The microsolvation of LiBO₂ in water was investigated by conducting anion photoelectron spectroscopy and ab initio studies on the LiBO₂(H₂O)_n⁻ (n = 0–5) clusters. By comparing calculations with experiments, the structures of these clusters and their corresponding neutrals were assigned, and their structural evolutions were revealed. During the anionic structural evolution with n increasing to 5, hydroxyborate and metaborate channels were identified and the metaborate channel is more favorable. For the hydroxyborate structures, the anionic Li⁺–BO₂⁻ ion pair reacts with a water molecule to produce the LiBO(OH)₂⁻ moiety and three water molecules tend to dissolve this moiety.
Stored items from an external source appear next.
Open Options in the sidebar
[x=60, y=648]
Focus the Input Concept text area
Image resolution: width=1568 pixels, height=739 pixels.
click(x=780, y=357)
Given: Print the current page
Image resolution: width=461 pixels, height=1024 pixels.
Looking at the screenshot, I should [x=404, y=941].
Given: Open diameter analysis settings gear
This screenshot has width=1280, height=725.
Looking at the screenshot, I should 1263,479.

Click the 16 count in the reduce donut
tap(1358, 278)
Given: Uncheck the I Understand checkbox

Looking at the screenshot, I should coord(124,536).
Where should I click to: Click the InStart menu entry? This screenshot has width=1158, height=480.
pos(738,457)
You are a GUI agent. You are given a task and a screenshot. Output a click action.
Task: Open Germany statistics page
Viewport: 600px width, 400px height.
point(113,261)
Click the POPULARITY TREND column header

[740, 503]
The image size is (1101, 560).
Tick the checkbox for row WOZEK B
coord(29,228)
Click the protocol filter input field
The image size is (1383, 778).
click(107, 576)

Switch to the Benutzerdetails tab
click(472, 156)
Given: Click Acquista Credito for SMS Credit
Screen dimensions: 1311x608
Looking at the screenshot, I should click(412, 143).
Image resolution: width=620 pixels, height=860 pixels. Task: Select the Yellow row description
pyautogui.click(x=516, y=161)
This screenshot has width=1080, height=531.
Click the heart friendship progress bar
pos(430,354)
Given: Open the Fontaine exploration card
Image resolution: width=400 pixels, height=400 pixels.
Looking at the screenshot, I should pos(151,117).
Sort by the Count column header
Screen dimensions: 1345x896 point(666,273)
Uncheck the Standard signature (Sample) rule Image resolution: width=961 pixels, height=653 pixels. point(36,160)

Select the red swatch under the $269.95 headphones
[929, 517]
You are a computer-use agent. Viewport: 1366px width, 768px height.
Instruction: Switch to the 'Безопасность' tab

In the metaborate channel, two types of solvent-separated ion pair (SSIP) geometries were determined as the ring-type and linear-type. The transition from the contact ion pair (CIP) to the ring-type of SSIP starts at n = 3, while that to the linear-type of SSIP occurs at n = 4. In neutral LiBO₂(H₂O)_n clusters, the first water molecule prefers to react with the Li⁺–BO₂⁻ ion pair to generate the LiBO(OH)₂ moiety, analogous to the bulk crystal phase of α-LiBO₂ with two O atoms substituted by two OH groups. The Li–O distance in the LiBO(OH)₂ moiety increases with the increasing number of water molecules and elongates abruptly at n = 4. Our studies provide new insight into the initial dissolution of LiBO₂ salt in water at the molecular level and may be correlated to the bulk state.